Насколько решительно отказывается от всяких надежд Астров, настолько же цепко, слабеющей рукой держится за свои иллюзии Соня . Ее вера в Астрова и в возможность счастья, однако, уже едва жива, и трудно сказать, чего она больше страшится: мучительной неизвестности или окончательной ясности. Астров же относится к ней покровительственно и ласково, может, вдруг развеселившись, напялить на Сонину головку свою шляпу, может покровительственно обнять ее за плечи и в обнимку с Соней уйти со сцены, но в этой его братской теплоте, в этой его амикошонской небрежности нет ни грана того чувства, которого Соня ждет. Когда и к Соне приходит отрезвляющая ясность, когда Соня понимает, что и ее жизнь загублена, тогда…
Это происходит в самом конце, за три-четыре реплики до финального занавеса, и это может произойти только в товстоноговском спектакле. Медленно, старательно, аккуратно (будто актриса знать не знает и знать не хочет, что пьеса кончается) Соня натягивает нарукавники до локтей, натягивает, накрепко замуровывая себя в прозу, наотрез отказываясь от всякой поэзии. Знаменитые слова: «Что же делать, надо жить» — она произносит с той же сухой и трезвой интонацией, которая слышалась в разговоре Астрова с дядей Ваней. Она говорит об ангелах, о небе в алмазах и о том, что она «верует, верует», навсегда простившись с последней надеждой на земное счастье. Соня хоронит и себя, и дядю Ваню, слова ее — как отходная молитва. Но в ее отчаянии больше нет страха. Отчаяние — безбоязненно.
Прощания здесь — прощания навсегда. Астров один, может быть, осознает это. Он простился с Еленой, теперь прощается с этим домом, с дядей Ваней, со своим столом, с Соней. Он теряет все. Долгое, долгое прощание. Будет работать, будет делать все, что делал до сих пор, пока не сопьется окончательно. А это для него неизбежно.

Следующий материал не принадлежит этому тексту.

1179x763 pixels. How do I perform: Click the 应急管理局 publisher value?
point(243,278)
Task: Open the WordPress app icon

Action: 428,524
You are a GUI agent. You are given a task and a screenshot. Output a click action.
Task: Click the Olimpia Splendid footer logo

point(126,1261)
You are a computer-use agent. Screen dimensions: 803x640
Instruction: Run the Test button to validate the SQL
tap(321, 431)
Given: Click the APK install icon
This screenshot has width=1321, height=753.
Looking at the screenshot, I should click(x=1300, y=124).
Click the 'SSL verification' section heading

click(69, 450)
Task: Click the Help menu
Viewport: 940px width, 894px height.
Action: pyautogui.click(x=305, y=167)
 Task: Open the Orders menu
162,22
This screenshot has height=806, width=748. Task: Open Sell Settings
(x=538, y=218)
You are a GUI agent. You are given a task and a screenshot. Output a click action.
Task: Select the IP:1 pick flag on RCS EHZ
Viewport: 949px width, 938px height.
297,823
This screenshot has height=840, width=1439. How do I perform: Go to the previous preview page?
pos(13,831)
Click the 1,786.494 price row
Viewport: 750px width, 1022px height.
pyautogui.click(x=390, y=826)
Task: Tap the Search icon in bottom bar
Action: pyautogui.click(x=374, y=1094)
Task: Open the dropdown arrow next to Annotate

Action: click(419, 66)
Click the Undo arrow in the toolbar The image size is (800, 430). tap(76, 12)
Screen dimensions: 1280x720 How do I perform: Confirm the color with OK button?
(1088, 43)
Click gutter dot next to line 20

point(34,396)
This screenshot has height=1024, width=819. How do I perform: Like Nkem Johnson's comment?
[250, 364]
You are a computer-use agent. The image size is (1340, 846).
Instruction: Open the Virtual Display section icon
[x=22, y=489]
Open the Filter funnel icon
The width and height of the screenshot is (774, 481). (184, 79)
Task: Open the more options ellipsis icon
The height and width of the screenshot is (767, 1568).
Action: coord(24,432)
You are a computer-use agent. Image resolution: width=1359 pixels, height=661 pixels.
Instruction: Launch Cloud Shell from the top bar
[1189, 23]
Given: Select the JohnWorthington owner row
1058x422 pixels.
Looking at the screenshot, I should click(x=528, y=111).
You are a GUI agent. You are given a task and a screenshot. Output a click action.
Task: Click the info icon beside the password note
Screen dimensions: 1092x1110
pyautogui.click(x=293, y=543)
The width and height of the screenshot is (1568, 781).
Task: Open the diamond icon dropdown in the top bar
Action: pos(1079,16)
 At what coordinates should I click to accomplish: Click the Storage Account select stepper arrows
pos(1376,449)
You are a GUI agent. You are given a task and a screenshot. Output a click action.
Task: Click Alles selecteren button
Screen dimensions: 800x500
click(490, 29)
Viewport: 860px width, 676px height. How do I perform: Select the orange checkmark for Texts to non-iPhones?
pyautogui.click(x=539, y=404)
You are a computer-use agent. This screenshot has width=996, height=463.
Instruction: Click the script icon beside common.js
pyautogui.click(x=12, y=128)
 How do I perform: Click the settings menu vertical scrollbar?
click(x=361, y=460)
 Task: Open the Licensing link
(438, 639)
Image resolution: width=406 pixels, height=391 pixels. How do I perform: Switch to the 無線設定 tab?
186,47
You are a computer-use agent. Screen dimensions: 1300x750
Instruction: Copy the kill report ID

После слов Астрова: «Наше положение безнадежно» — у дяди Вани возникает «зона молчания», он уже ничего не скажет, он понимает свое положение, понимает, что жизнь, по существу, кончилась, и прощается со своими надеждами. Если раньше он искал виноватых в своей судьбе, то теперь он погружен в себя самого и пытается понять, в чем его вина. Это свойственно русским интеллигентам — самоосуждение и горечь бесконечная… Войницкий будет выполнять свой долг, он надел нарукавники, он снова погрузился в мелочные подсчеты, в будничный труд, не приносящий ни радости, ни надежды, и так будет жить до конца дней своих. Кончились порывы, нелепые выстрелы, не попадающие в цель.